(PROBLEM TO WORK ON): Go through the records below line by line, counting those that contain the word "Task"; answer with the count only.

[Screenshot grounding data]
^^^^^^^^

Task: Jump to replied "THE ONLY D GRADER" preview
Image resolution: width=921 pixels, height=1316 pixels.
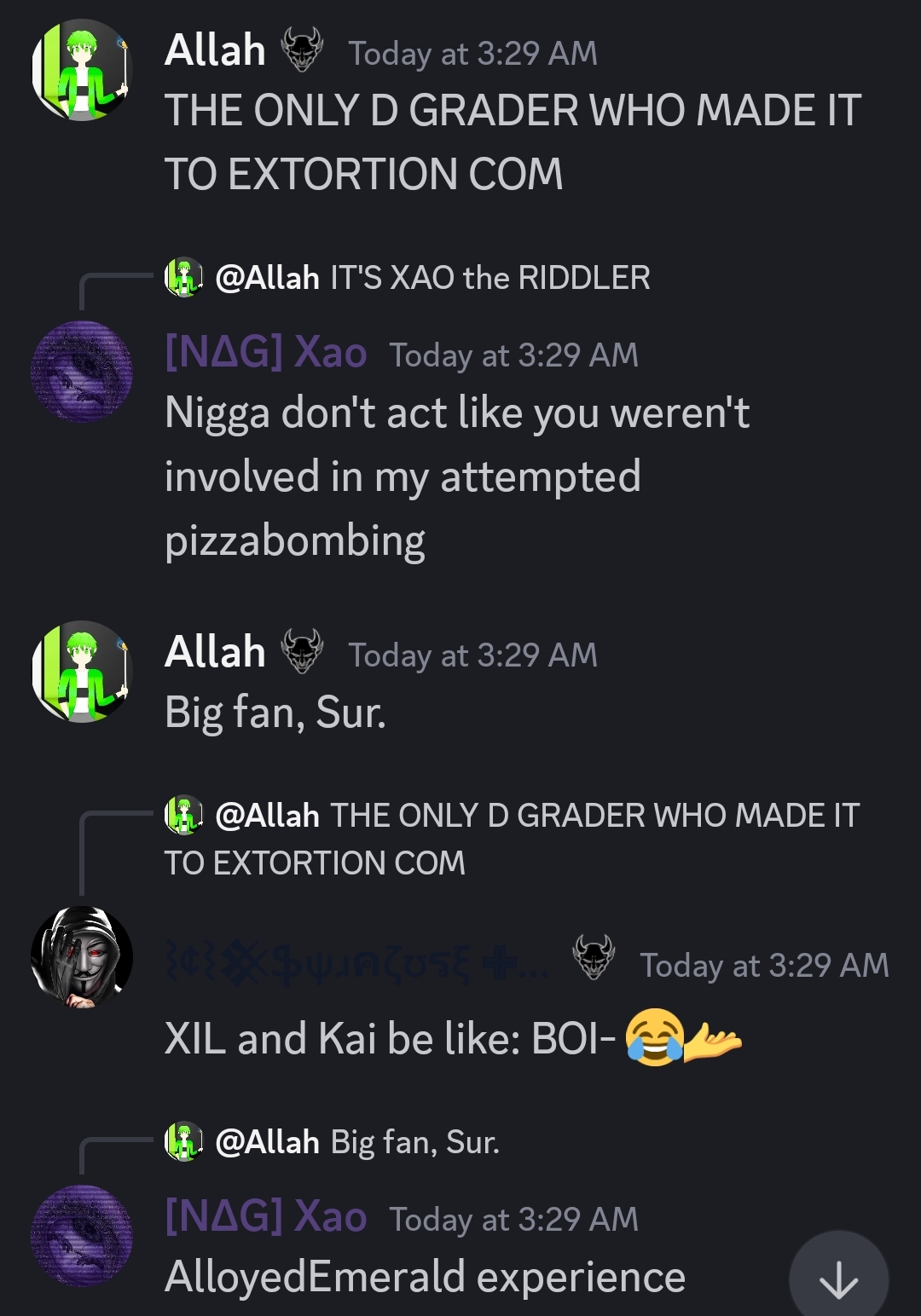Action: tap(512, 839)
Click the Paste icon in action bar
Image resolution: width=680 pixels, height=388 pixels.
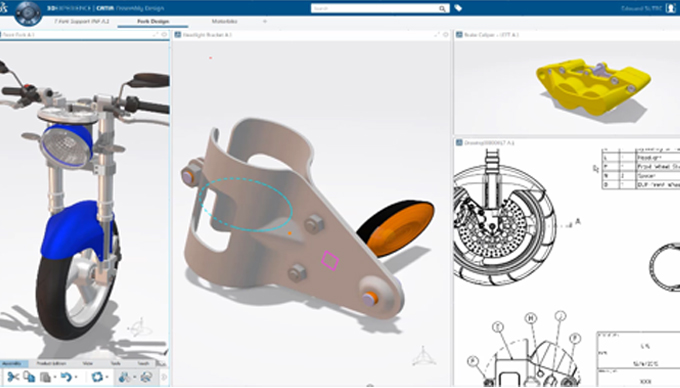click(45, 377)
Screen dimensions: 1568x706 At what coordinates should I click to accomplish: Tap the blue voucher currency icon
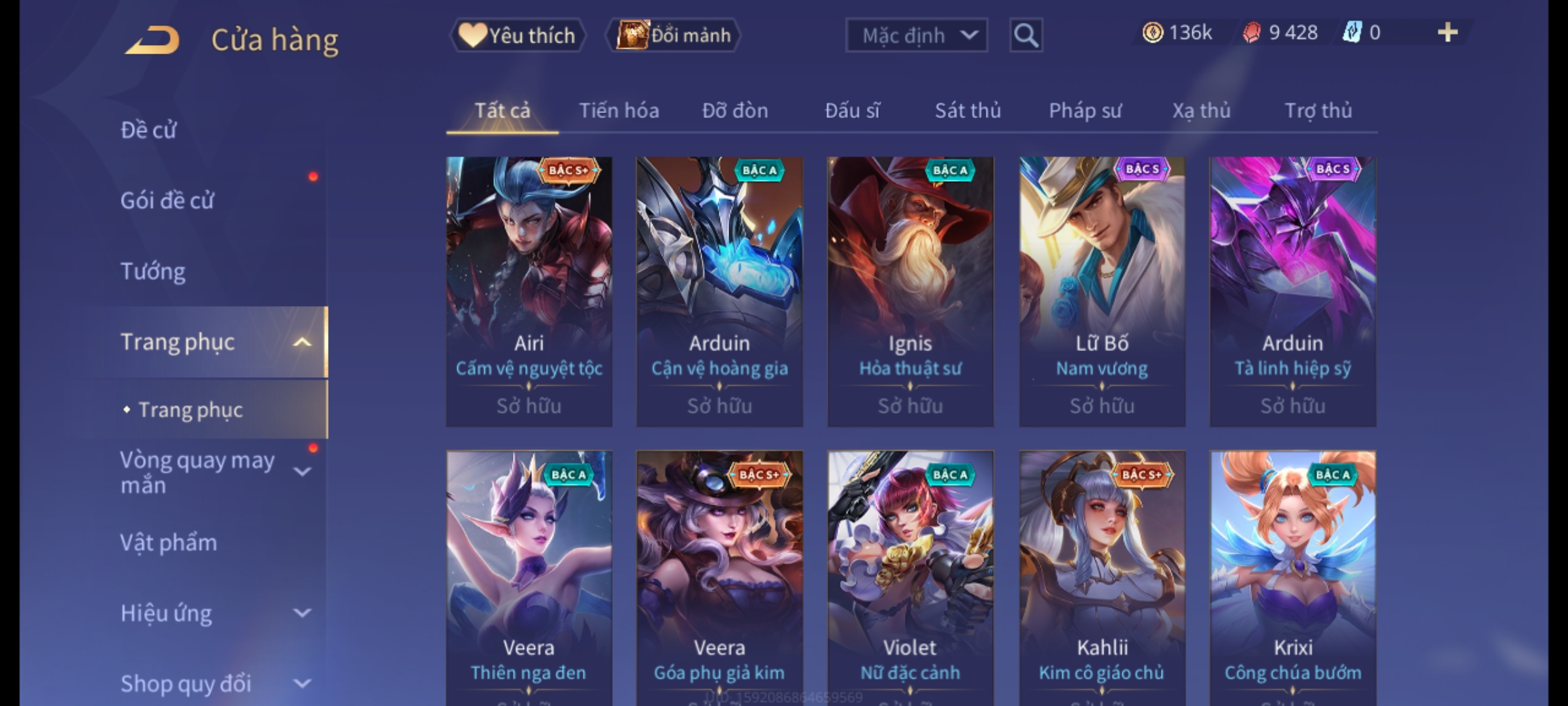point(1351,33)
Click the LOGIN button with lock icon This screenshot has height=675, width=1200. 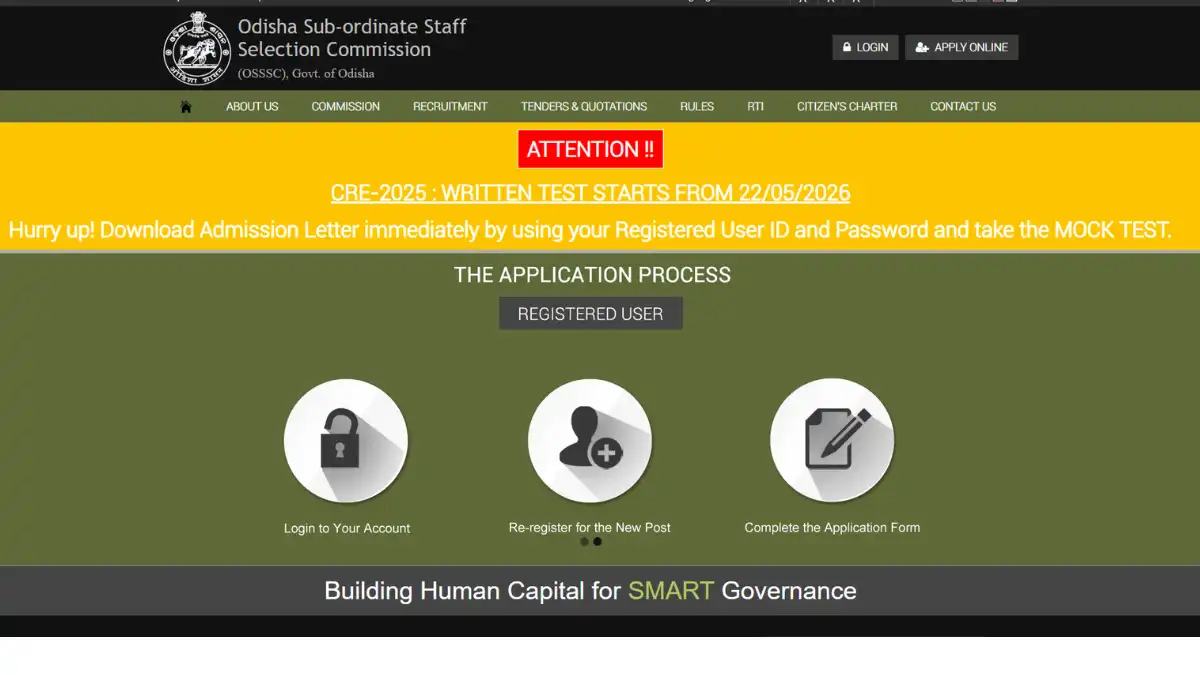click(x=865, y=47)
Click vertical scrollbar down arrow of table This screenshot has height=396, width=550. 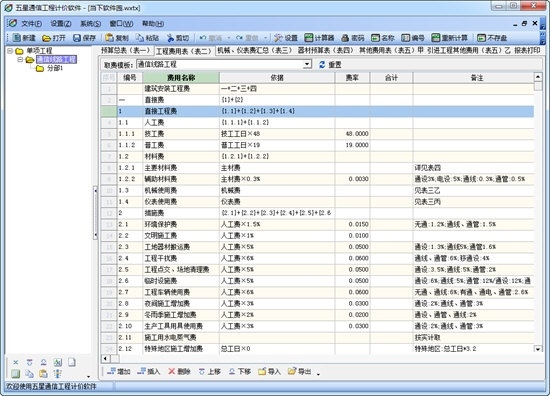coord(538,349)
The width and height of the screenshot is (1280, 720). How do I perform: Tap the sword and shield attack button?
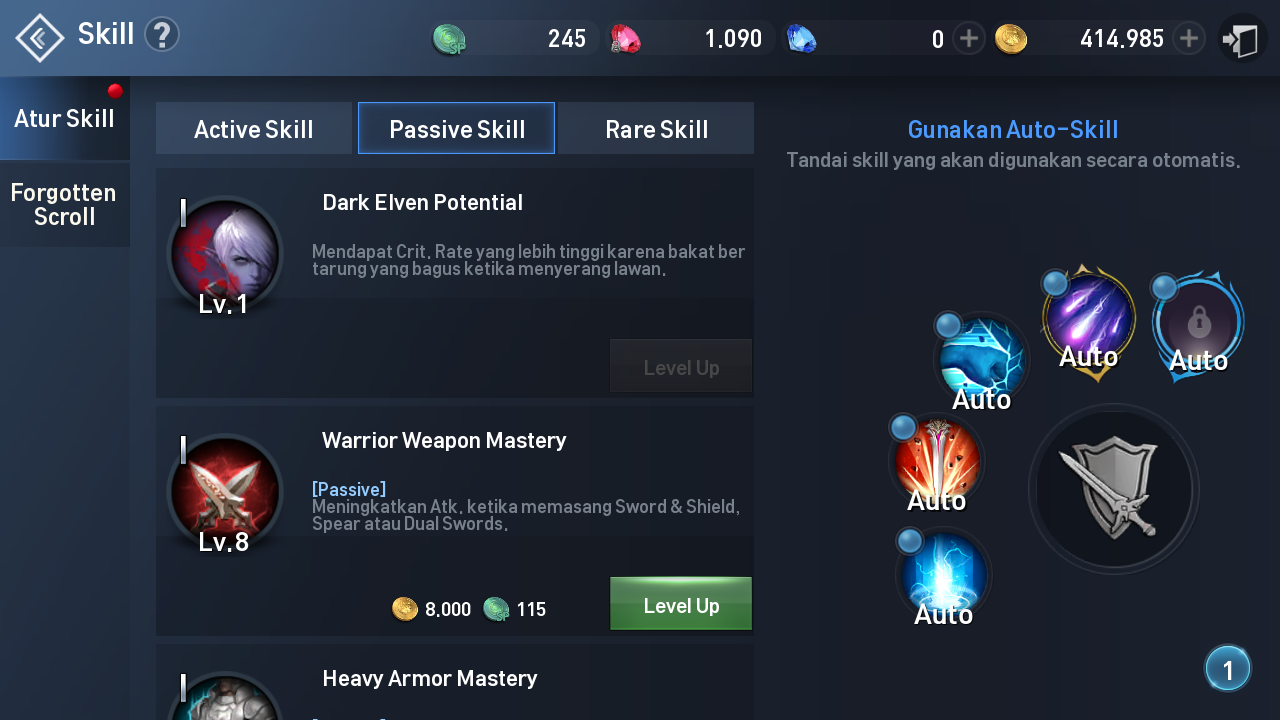pyautogui.click(x=1113, y=489)
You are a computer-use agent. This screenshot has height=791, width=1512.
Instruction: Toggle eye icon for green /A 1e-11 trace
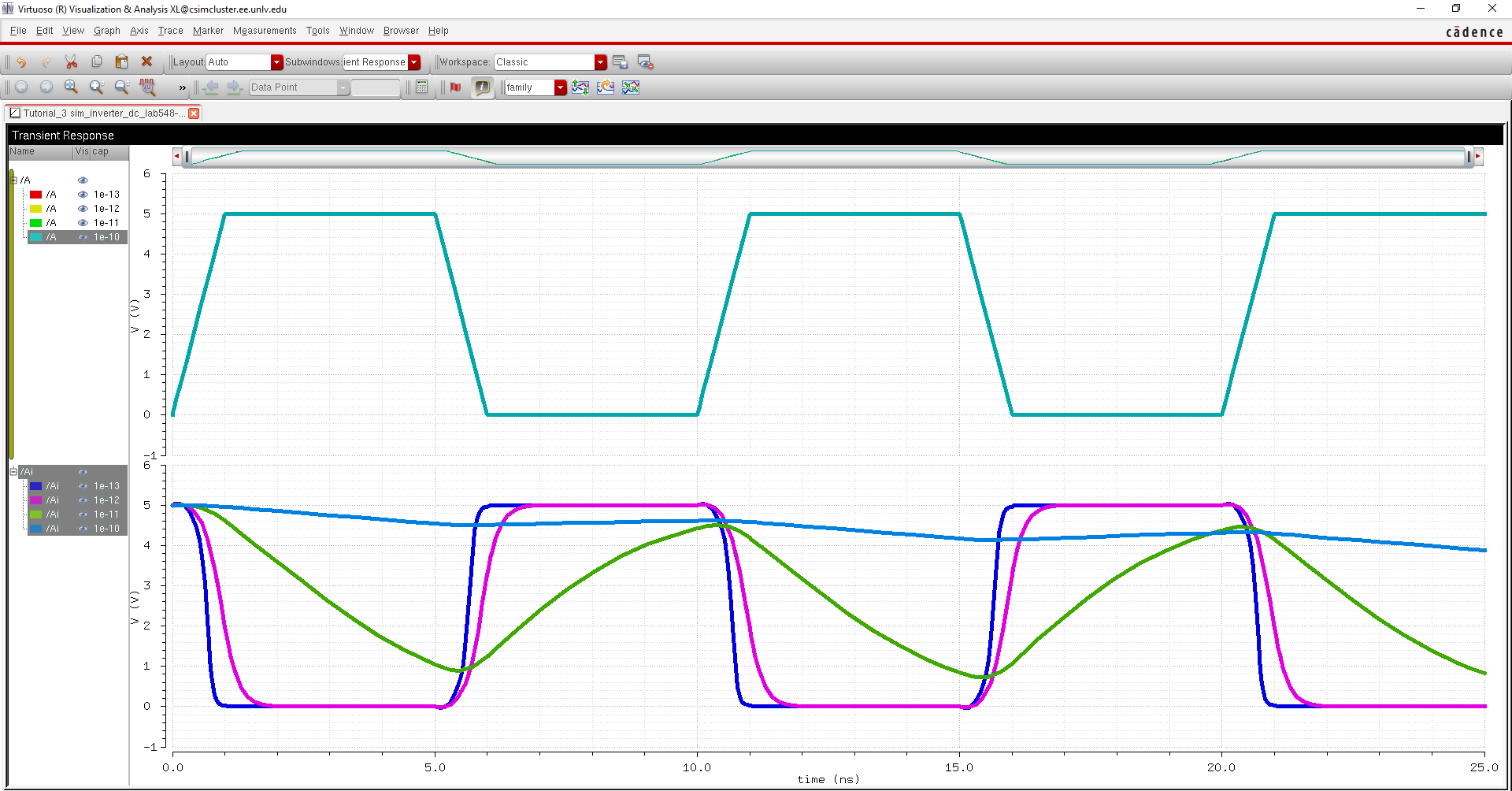[83, 223]
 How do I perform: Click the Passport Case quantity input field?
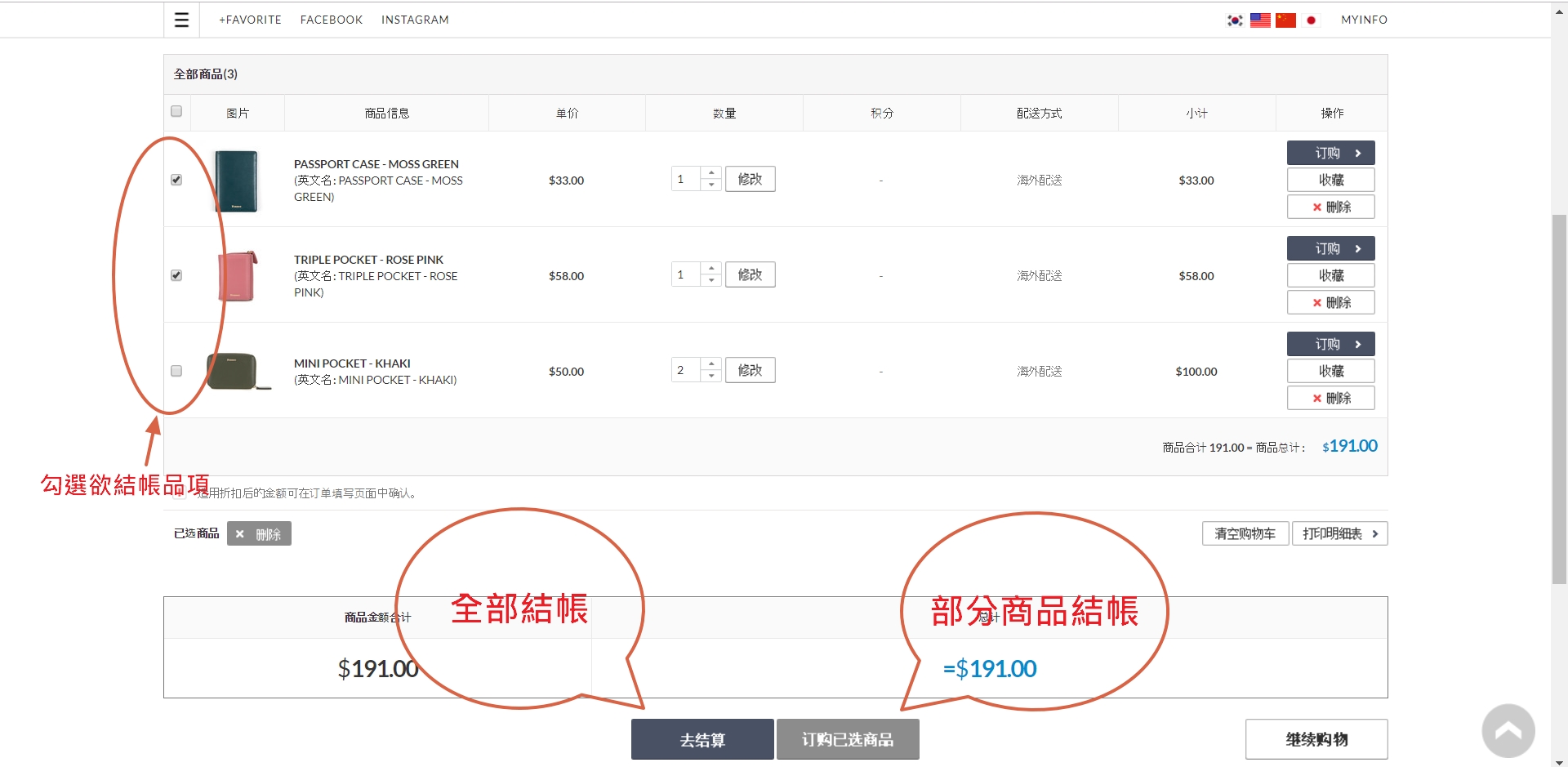[685, 179]
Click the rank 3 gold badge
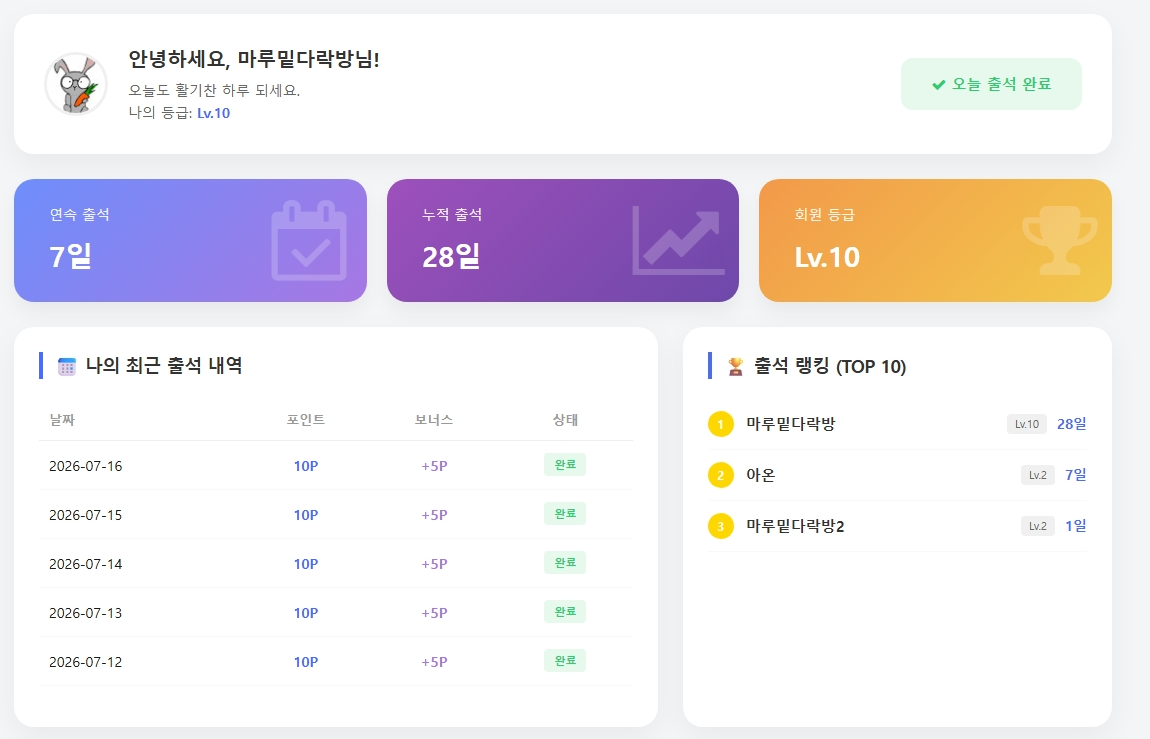The width and height of the screenshot is (1150, 739). click(x=720, y=526)
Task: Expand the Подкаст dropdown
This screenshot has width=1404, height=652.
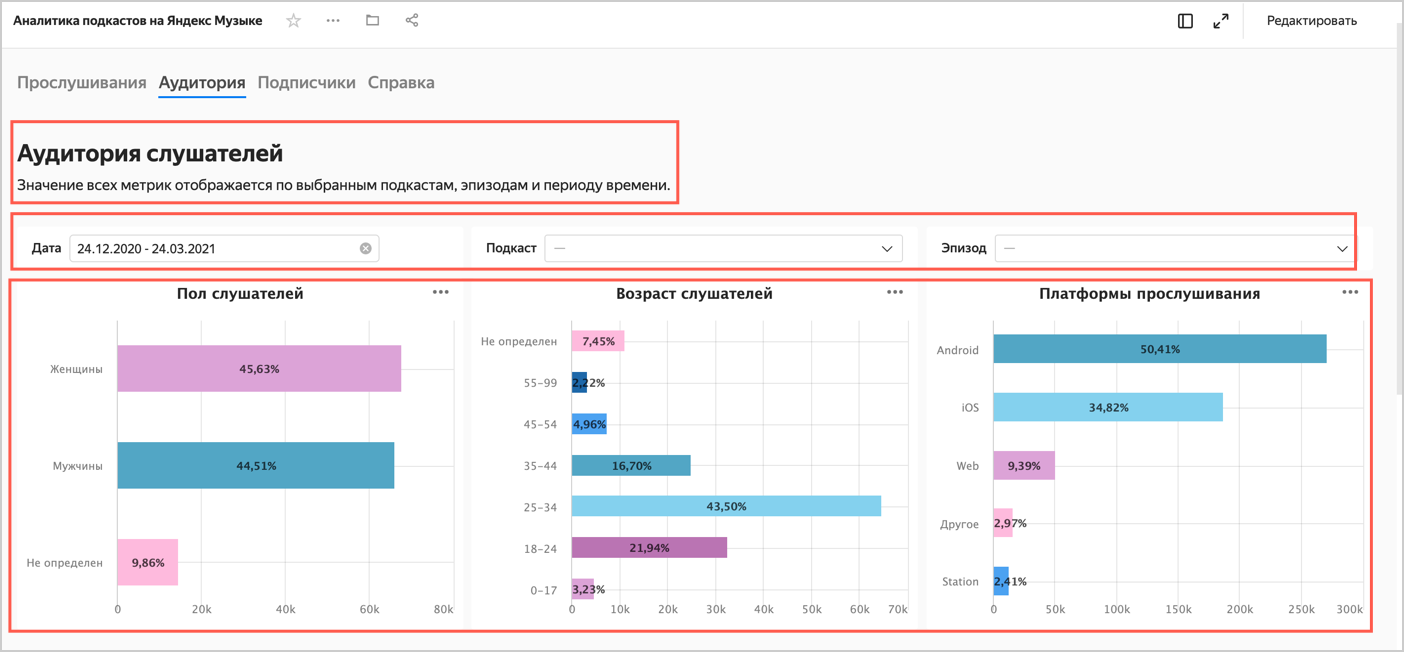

^^^^^^^^

(RESPONSE TO THE EXERCISE): 2